The Cloverdale City Council is tackling a small agenda at its meeting this week on Wednesday, Sept. 8. The council will be holding a public hearing to amend the Cloverdale Municipal Code to establish regulation on wireless telecommunication facilities and, as regular business items, will consider adopting a funding agreement with the Cloverdale Chamber of Commerce for the 2021-22 year. The council will also be giving direction on who to appoint as the voting delegate for the California League of Cities’ annual conference and will be approving the maximum allowable solid waste, composting and recycling rates per the city’s agreement with Recology.
The meeting begins at 6 p.m. and will be held in-person at the Cloverdale Performing Arts Center (masks required) and over Zoom. To view meeting information and get the Zoom login, view the agenda here.
Funds for the Chamber of Commerce
Every year, the city gives the Cloverdale Chamber of Commerce money to help support its efforts to boost the city’s economic well-being, tourism, business activity and general community development. In addition to its business efforts, the Cloverdale chamber has helped support and maintain a website for the city’s Resilient Cloverdale emergency preparedness efforts.
As part of its agreement with the city for the 2021-22 year, the council will discuss and possibly approve $75,000 to go toward the Cloverdale Chamber of Commerce — an amount that’s already included in the city’s budget, per the council agenda item.
The amount equals around 60% of the Cloverdale Chamber of Commerce’s overall operating cost ($124,670), and the rest of the dollars the chamber gets from local grants, membership dues and some community fundraisers.

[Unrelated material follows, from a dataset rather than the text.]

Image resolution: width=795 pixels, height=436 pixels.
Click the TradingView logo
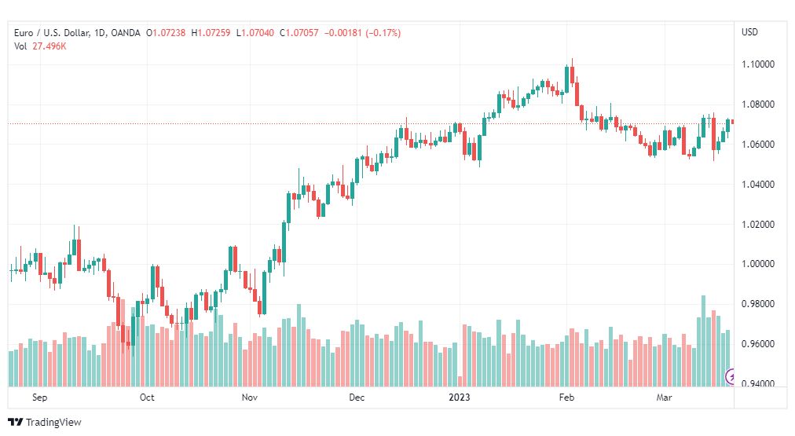pyautogui.click(x=45, y=422)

Per the council agenda, the agreement states that the chamber will continue to maintain and staff its office space, keep and maintain its website current, provide services to local businesses, regularly report to the city council on its efforts, continue its business and economic outreach, continue and expand efforts surrounding Resilient Cloverdale and Cloverdale Ready, among other things.
As part of its agreement with Recology, each year the city council approves the maximum allowable solid waste collection rates for the following 12 months. Since the past year’s maximum allowable rates were approved on Sept. 23, 2021, the adjustment is back for potential council approval.
Recology’s annual rate increase request — split into five different components and then added together to calculate each customer rate — was submitted to the city and reviewed by R3 Consulting Group.
According to the council agenda packet, the customer rates proposed by Recology effective Sept. 1, 2021 result in the following percentage increases over current rates:
• Residential Carts – RRI Increases of between 1.70% and 3.22% (depending on size of cart).
o The total monthly adjustments range from $0.65 to $0.97 per month
• Commercial Carts – RRI Increases of between 1.26% and 2.12% (depending on size).
o The total monthly adjustments range from $0.78 to $1.35 per month.
• Commercial Bins – Rate Increases of between 0.61% and 0.91% (depending on size and collection
o The total monthly adjustments range from $1.93 to $3.42 per month.
Public Hearing: Wireless telecommunications
After a February city council discussion about establishing regulations for wireless telecommunication facilities, city staff put together a draft ordinance that’s now going before the council for a public hearing and potential adoption.
The city’s current telecommunications ordinance doesn’t address small cell facilities — meant to support 5G — which weren’t in use when the ordinance was adopted in 1997.
Small cell facilities are often antennas about 3-4 feet tall that are placed on existing infrastructure and are accompanied by equipment cabinets lower on the pole.
According to the council agenda, the proposed ordinance includes the following components:
• Permit Required- Placement of a Micro Wireless Facility requires a Use Permit approved by the Planning Commission, appeals heard by the City Council.
• Small Cell antennas could be located on public facilities like light poles.
• Design Guidelines- the ordinance contains provisions for screening, least visible antennas,
landscaping where appropriate, no signage or lighting, noise, security, accessory equipment
• Contains a hierarchy of preferred Zoning:
1. Commercial (O-R District less preferred)
3. Public (City-owned)
• Each pole-mounted wireless telecommunications facility must be separated by at least 1,500 feet.
• Radio Frequency (RF) studies required with the application, must be renewed after 5 years.
• Provides findings for permit approval.